**Instructions for the task**
Which lines of the data hold the word "заменить"? Copy all of them.

Top of Source information

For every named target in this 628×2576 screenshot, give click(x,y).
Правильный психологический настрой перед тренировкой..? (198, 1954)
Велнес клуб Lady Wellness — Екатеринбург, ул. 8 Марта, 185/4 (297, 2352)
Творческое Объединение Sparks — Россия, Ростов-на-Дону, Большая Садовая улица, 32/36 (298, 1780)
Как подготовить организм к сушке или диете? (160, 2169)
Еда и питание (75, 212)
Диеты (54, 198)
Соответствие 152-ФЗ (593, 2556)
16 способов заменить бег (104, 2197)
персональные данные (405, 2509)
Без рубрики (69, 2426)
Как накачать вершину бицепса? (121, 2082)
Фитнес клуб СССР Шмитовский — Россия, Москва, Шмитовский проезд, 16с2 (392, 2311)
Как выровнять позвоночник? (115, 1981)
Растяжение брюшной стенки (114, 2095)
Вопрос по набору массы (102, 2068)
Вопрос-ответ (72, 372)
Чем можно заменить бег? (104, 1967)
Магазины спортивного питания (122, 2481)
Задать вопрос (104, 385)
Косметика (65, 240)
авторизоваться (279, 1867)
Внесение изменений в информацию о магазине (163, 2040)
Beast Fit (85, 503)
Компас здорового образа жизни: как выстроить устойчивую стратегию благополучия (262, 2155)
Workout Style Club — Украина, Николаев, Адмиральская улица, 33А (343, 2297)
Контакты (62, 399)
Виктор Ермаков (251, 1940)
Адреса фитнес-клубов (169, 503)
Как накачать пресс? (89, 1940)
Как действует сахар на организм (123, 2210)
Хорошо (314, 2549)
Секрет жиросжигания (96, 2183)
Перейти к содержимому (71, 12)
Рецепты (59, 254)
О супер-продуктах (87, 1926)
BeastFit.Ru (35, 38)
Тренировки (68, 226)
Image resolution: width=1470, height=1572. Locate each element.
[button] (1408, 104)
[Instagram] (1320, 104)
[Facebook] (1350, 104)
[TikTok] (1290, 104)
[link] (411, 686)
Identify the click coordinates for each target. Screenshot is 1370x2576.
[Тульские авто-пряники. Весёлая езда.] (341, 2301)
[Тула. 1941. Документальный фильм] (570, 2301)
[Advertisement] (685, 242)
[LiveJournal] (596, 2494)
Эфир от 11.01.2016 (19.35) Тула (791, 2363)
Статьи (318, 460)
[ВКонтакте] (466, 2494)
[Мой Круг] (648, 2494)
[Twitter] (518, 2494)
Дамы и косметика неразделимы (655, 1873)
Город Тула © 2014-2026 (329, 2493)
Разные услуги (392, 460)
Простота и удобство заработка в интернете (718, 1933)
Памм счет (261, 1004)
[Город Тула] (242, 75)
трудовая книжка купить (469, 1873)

Bottom of Source information

**The answer**
16 способов заменить бег (104, 2197)
Чем можно заменить бег? (104, 1967)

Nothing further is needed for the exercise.